Following the invention of the telescope, the view of Mars evolved relatively slowly. Galileo began observing Mars in September 1610.10 He noticed that it changed in angular size and he speculated that the planet had phases. The Dutch astronomer Christian Huygens was first to draw a sketch with surface features, in particular the dark area or “mare” called Syrtis Major. Huygens thought Mars might be inhabited, perhaps by intelligent creatures. In the middle of the seventeenth century, Giovanni Cassini and Huygens first spotted the pale polar caps of Mars,11 and in the early eighteenth century Cassini’s nephew Giacomo Maraldi saw variations in the polar caps that he speculated were due to water freezing and melting during the Martian seasons, although he could not rule out varying clouds.12 William Herschel used his state-of-the-art telescopes for a period of more than eight years beginning in 1777 to bolster the interpretation that the poles were made of frozen water. He had measured the tilt of Mars’s spin axis relative to the plane of its orbit so knew it had similar seasons to the Earth. He had also read Huygens’s posthumous book Cosmotheoros in which the Dutchman speculated about life in the Solar System. In an address to the Royal Society in London, Herschel asserted boldly: “These alterations we can hardly ascribe to any other cause than the variable disposition of clouds and vapors floating in the atmosphere of the planet. . . . Mars has a considerable but modest atmosphere, so that its inhabitants probably enjoy a situation in many respects similar to our own.”13 With respected scientists setting up the expectation of life on Mars so long ago, it’s not surprising that the idea had taken deep root by the modern age.

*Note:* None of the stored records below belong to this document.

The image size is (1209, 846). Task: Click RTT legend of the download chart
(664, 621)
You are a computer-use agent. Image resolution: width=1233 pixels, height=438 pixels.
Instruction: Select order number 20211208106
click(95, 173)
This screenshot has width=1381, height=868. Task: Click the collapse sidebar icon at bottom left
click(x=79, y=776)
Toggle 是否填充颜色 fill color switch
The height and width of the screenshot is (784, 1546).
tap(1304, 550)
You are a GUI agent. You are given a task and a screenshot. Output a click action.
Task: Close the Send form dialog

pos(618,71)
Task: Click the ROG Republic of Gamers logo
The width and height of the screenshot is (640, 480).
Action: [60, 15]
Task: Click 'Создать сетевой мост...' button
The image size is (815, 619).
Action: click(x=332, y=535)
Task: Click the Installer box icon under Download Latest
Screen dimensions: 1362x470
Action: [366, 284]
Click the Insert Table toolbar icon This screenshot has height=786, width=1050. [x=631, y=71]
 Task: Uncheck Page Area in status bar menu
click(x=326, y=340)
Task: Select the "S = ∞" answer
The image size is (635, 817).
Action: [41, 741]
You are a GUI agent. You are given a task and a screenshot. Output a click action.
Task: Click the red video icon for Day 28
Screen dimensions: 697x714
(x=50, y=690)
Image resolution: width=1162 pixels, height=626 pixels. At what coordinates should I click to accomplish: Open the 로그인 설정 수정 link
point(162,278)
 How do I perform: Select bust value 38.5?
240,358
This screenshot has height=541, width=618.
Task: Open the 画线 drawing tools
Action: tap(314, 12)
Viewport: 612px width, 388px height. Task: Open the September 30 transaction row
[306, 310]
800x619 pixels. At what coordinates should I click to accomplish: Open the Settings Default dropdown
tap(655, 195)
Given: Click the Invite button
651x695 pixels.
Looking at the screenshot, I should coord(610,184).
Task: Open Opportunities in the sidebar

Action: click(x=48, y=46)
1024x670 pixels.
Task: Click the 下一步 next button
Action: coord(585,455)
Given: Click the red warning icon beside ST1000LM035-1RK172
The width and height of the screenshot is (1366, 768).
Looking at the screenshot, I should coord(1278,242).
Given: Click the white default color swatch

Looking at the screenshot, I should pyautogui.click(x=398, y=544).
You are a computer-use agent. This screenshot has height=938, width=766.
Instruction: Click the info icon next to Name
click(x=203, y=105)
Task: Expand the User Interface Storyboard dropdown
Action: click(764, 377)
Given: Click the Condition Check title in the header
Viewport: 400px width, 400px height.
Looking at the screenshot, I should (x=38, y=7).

Telescope design continued to improve through the nineteenth century, allowing telescopes to make sharper images and resolve smaller features on Mars. In 1863, the Jesuit astronomer Angelo Secchi saw the maria appear to change in color; he fancifully drew them as green, yellow, blue, and brown at different times. He also saw two dark, linear features that he referred to as canali, which is Italian for grooves or channels.14 It was a fateful choice of words, because the literal English translation as canals suggests construction by a technological civilization.